In 1830, the plaintiff's solicitor wrote to the defendant, Laver, requesting him to return the abstracts in his possession, that he might, if necessary, further elucidate the title. No satisfactory answer being returned to this letter, applications were made to him to complete the purchase. These applications were met by a schedule of objections, which were afterwards, by the admission of the defendant's own counsel, duly answered on the part of the plaintiff. Ultimately, in 1833, the defendant's solicitor referred the plaintiffs' solicitor to the defendant himself. He, however, refused to admit any discussion on the subject, obɛerving that he had no objection to a Chancery suit. In consequence of this refusal, the present bill was, in December, 1833, filed by the trustee and the parties beneficially interested in the testator's estate, against Laver and his wife and her sister, for the specific performance of the contract of 1814. The defendants relied on certain objections which are referred to in the arguments for the plaintiffs.

Mr. Swanston and Mr. Koe, for the plaintiffs:

The defendants admit the contract, the possession, and their liability to pay the balance of the purchase-money, but require a proper conveyance. One objection which they make to the performance of the contract is, that there is not a proper identification of the property comprised in Lot 7, *there being a difference in the quantity of it as stated in various conveyances. The difference consists of two roods. Another objection is, that a mortgage was executed by Robert Woolley, of his share in the property to one Taylor, and that the mortgagee is not a party to this suit. It is too clear, however, for argument, that that is a mere matter of conveyance, and not an objection to a decree for a specific performance.

Then it is alleged, that Dearne and Clarke should be parties to this suit, but it is clear, on the authority of Holden v. Hayn (1) that that is unnecessary. Upon the whole, the objections raised to the performance of this contract are of the most trivial nature, and the Court will decree for the plaintiffs, on the ground of the length of the defendants' possession. The defendants have been in possession, and in receipt of the rents and profits since 1818; and the Court has invariably held that possession unexplained is an acceptance of title: Fleetwood v. Green (2), Burnell v. Brown (3), Margravine of Anspach v. Noel (4). In those cases it was part of the contract, that the defendant should have the possession of the property; and yet a reference as to the title was refused. This case is much stronger in favour of the plaintiff, inasmuch as he was not bound by his contract to let the defendant into the entire possession.
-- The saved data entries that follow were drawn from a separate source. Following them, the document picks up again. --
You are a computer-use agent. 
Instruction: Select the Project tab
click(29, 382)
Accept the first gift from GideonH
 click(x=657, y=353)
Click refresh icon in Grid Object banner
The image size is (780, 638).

Mr. Simpkinson and Mr. Stuart, for the defendant :

* No one can contend that the possession was an acceptance of title, when, afterwards, abstracts and further abstracts were delivered, and negotiations carried on respecting the title till near the time of filing the bill. Fleetwood v. Green is distinguishable from the present case because there no objections were made to the title. [They also cited Jenkins v. Hiles (5), Burroughs v. Oakley (6), and Bell v. Saunders (7), where] a reference as to title was directed by the LORD CHANCELLOR, although the purchaser had been in possession beyond the time sufficient to bar an ejectment, namely, thirty years.

Mr. Parker, Mr. W. C. L. Keene, and Mr. Collyer appeared for the other defendants.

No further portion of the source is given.